Stockfish port to C# Complete

diep · Post by **diep** » Wed Mar 28, 2012 11:03 am

Jim Ablett wrote:
diep wrote:
mcostalba wrote:
diep wrote:
mcostalba wrote:
diep wrote: Every compare here is with GCC. A junk compiler i use daily, so the junk it produces i know everything about.
GCC has improved a bit since the 90s. Today this produces the fastest binary on Windows:

http://www.equation.com/servlet/equation.cmd?fa=fortran
Why do you claim this nonsense?

When, in the 90s, have you stopped testing and started to go "by memory" ?

For your information this is the compiler used by Jim to produce the fastest x86-64 SSE42 Windows binary released for SF 2.2.2 (few months ago). Before, until last year, he was using the Intel compiler, but found this one faster.
Latest GCC snapshot i tested a few weeks ago, and it's still lightyears behind intel c++ and even visual studio.

Just because it hardly gets any speedup by PGO.

To avoid a bug in GCC's pgo, i'm doing the profile run single threaded with Diep. Even then it just gives 3% speedup.

I've posted extensively examples of how GCC messes up everywhere on the net. Starting in 2007.

Latest snapshot still didn't have that fixed.

So it already STARTS with a disadvantage over other compilers of 25% or so. Such bad PGO performance is of course a joke.

Note that around 2004-2005 some snapshots back then did do pretty ok at PGO, then suddenly BOOM and it no longer worked at all for Diep that is.

Default pgo gives 0.5% in GCC. Bug after bug and 7 years later it still hasn't been fixed.

One of the big screw ups in GCC which hits much software hard is the rewrite to end of function; it is grabbing your code, and instead of generating a simple CMOV it moves the code to end of function, jumps sometimes to there and then jumps after executing 2 instructions, back to where it was.

That *hurts*.

To quote Linus: "there is no excuse to not generate CMOV's"
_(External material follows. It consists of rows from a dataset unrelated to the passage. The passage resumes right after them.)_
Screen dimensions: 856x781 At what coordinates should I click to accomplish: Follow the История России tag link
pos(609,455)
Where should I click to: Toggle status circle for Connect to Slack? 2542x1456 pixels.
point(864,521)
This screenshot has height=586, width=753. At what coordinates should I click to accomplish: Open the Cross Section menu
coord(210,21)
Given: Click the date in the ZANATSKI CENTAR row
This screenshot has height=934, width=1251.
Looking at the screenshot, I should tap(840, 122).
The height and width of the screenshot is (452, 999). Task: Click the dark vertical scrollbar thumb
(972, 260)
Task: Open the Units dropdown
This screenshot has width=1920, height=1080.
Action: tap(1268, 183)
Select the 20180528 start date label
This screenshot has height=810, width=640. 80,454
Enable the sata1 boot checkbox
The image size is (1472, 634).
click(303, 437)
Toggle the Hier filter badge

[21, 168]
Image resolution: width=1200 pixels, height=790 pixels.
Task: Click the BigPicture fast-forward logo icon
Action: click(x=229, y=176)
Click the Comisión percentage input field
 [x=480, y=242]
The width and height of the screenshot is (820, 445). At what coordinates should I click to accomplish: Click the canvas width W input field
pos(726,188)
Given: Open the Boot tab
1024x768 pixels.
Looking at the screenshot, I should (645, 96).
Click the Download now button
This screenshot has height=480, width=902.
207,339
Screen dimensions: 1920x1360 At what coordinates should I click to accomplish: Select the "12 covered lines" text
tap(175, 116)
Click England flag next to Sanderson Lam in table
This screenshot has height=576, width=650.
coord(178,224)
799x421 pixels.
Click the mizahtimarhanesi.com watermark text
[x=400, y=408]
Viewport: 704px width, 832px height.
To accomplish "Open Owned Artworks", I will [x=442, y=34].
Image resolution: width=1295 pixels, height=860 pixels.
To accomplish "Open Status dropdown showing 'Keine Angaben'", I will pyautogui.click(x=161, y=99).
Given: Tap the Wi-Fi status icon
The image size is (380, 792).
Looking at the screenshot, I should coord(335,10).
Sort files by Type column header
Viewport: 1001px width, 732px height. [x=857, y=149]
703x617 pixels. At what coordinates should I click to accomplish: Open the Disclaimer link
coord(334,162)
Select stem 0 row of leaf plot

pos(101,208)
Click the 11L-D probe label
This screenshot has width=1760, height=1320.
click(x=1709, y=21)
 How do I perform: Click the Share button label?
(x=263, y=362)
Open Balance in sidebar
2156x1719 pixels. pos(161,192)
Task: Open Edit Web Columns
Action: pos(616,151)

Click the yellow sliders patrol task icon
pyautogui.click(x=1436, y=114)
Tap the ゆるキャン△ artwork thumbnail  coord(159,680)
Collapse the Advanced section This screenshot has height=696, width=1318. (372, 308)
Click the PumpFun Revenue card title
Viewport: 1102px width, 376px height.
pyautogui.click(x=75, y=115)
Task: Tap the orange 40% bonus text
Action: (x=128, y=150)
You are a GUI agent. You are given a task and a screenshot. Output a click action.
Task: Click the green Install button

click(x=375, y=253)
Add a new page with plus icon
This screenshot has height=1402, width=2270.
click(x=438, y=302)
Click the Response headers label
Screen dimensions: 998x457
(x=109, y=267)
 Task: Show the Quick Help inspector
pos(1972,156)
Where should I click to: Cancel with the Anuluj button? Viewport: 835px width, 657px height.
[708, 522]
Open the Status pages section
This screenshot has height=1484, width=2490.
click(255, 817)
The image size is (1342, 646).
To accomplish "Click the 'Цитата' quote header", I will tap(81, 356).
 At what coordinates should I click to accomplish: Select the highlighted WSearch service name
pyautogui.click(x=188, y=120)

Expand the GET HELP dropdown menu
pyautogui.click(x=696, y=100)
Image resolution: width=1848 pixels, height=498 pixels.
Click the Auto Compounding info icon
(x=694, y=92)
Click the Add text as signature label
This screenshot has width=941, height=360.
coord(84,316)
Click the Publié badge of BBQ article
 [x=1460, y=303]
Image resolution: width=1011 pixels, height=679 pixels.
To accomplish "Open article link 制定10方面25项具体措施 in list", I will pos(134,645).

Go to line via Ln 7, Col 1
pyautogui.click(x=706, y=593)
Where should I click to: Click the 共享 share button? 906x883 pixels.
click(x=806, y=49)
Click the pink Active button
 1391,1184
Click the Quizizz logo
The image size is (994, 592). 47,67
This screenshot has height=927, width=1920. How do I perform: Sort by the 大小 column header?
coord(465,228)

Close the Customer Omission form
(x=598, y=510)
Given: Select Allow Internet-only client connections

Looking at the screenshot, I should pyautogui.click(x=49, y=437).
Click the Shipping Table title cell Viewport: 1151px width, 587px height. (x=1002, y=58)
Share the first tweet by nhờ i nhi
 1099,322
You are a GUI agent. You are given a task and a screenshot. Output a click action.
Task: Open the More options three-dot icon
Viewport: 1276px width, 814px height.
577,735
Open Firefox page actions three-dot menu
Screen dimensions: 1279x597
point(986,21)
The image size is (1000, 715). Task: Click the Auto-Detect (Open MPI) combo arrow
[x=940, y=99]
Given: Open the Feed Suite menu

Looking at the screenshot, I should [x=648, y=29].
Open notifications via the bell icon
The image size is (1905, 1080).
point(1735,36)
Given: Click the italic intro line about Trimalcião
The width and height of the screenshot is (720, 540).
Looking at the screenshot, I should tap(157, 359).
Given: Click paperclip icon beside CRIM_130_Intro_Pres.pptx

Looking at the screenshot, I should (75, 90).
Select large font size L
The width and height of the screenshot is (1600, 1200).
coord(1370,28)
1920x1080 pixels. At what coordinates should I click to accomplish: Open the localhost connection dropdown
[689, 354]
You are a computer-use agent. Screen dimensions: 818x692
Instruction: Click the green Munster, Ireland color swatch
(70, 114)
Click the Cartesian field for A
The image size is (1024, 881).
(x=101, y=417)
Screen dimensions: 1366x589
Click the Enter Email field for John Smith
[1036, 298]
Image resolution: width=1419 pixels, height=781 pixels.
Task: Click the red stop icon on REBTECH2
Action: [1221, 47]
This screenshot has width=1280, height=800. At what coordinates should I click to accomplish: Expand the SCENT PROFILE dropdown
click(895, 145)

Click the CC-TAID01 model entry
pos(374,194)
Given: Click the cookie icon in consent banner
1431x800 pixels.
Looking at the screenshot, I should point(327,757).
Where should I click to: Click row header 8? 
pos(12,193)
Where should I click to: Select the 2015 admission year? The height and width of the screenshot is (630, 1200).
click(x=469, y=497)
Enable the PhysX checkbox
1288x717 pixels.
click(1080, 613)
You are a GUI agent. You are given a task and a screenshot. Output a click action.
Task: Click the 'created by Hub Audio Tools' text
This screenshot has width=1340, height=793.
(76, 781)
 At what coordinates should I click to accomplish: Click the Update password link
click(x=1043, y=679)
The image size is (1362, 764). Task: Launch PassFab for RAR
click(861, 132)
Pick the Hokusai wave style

A polish guy then posted back in 2007 replying to Linus: "but then it is slower at my P4".

Only at around end 2011 they started moving. We're some months later now, but a snapshot of a few weeks ago still was TURTLE slow still having the same bugs and bottlenecks.

Of course i am compiling for 64 bits, yet diep's code would be faster in 32 bits; i just want efficient code without messing up with the branch prediction.

I want a normal PGO just like other compilers have it!

They aren't capable of producing that, and they're overruling Linus on their way refusing to generate effectively shorter code for *many* years.

Now that they have some competition from other compilers that are 'on the production line' to overtake GCC, it wouldn't amaze me if they 'magically' suddenly improve a lot. They need a kick in their butt man.

The GCC team showed the middle finger to dozens of very important and influencial guys such as Linus for many years.

I'm amazed they know how to produce SSE 4.2 with SF, as they still didn't figure out how to efficiently produce code for branches. The entire fall through model of intel simply hasn't been implemented in GCC.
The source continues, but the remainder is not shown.